Segue la seconda faseANALISI E RIELABORAZIONE (dicembre–gennaio 2026), durante la quale Attruia rielabora i materiali raccolti trasformandoli in opere di arte partecipata. Disegni, parole e segni confluiscono in una narrazione collettiva stratificata, tradotta in installazioni site-specific. «Ogni parola regalata, ogni disegno espresso sono stati un dono», racconta l’artista. «Io li ho semplicemente messi insieme».

La terza faseRESTITUZIONE (febbraio 2026) culmina nella mostra-installazione STATO DI CONFINE presso lo spazio The Circle a Gorizia. Non un epilogo, ma un passaggio ulteriore del processo: un’esperienza immersiva e aperta in cui il pubblico è chiamato ad attraversare le tracce lasciate dai partecipanti e a diventare parte attiva dell’opera. Documenti, immagini, frammenti visivi e sonori costruiscono un archivio vivo del dialogo tra comunità, territorio e artista.

Il progetto dà vita a una doppia dimensione installativa: un intervento nello spazio urbano e una installazione collettiva nello spazio espositivo. Al centro, un gioco linguistico e visivo che trasforma l’espressione “confine di Stato” in “stato di confine”, restituendo il limite come condizione esistenziale. Accanto a questo, ulteriori installazioni nate dai segni e dalle narrazioni raccolte costruiscono un unico paesaggio concettuale.

Artista visivo attivo a livello internazionale, Matteo Attruia lavora tra ironia concettuale, paradosso e slittamenti di senso, utilizzando pittura, fotografia, scrittura, installazioni, oggetti trovati e neon. «Il dubbio è fondante», afferma. «I miei lavori non sono verità, ma micro-variazioni capaci di generare grandi cambiamenti di significato». In IN ASCOLTO, il suo linguaggio si mette al servizio di un processo relazionale: l’opera non rappresenta, ma fa emergere.

IN ASCOLTO. TRACCE LUNGO IL MARGINE si inserisce nella visione di QuiAltrove Associazione ETS, impegnata nel territorio transfrontaliero goriziano con la convinzione che l’arte contemporanea possa produrre cambiamenti reali. Un progetto che non chiude, ma apre; non semplifica, ma accoglie; non impone, ma accompagna. Un cammino collettivo che restituisce al margine la sua forza generativa e all’ascolto il suo valore politico e poetico.

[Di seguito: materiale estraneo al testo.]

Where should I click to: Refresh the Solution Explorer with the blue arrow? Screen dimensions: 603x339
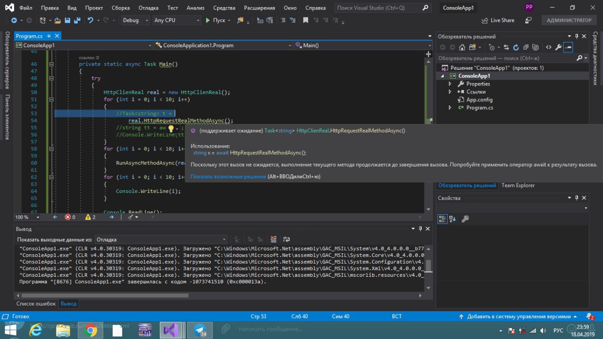pyautogui.click(x=516, y=47)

(PN – 1973) Nato a un certo punto, non cerca nessun tipo di approdo sicuro e preferisce, nel suo abile viaggio da profugo del concetto, una rassicurante domanda a fronte di una discutibile risposta.

La sua ricerca, sempre venata d’ironia, trova dubbi proprio laddove sembrano esserci solo certezze. Nel realizzare i suoi eleganti e ironici cortocircuiti usa i più svariati mezzi espressivi, tra cui pittura, fotografia, neon, scrittura e riutilizzo di oggetti d’uso” (L. Conti).

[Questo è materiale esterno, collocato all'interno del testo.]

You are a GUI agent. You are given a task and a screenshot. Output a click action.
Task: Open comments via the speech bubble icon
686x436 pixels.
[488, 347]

Ha partecipato a numerose mostre tra Milano, Napoli, Roma, Bolzano, Parigi, Praga, Vienna, New York. 

Nel 2018 è uscita “It’s Up for You” firmata per ILLY ART COLLECTION e nel 2022 la tazzina in edizione limitata “Cupside Down” sempre per Illy. 

Recentemente ha collaborato con diverse aziende nella realizzazione di workshop interni con la produzione finale di una o più opere installative (ad esempio, nel 2022, con Irinox, Covelano Marmi e Concerie Presot).

Vincitore del premio Arte in Balossa per la realizzazione di un’opera permanente all’interno del Parco Nord di Milano, con il progetto “Belvedere”L’opera “ERO(E)” è stata acquistata dal Museion di Bolzano ed è entrata nella collezione permanente. 

Website https://www.matteoattruia.com
Instagram @matteoattruia


QuiAltrove ETS è un’associazione culturale con sede a Gorizia. Attraverso l’arte contemporanea promuove una cultura aperta e partecipativa, capace di attivare trasformazioni reali. Valorizza la dimensione transfrontaliera in cui opera e investe nelle giovani generazioni, offrendo occasioni concrete di crescita, espressione e dialogo. I progetti dell’Associazione nascono dall’incontro tra arte, territorio e comunità e utilizzano i linguaggi artistici come strumenti di innovazione sociale, inclusione e rigenerazione urbana. Ogni progetto è un processo condiviso. Un’occasione per abitare i luoghi in modo nuovo, costruire relazioni, generare senso.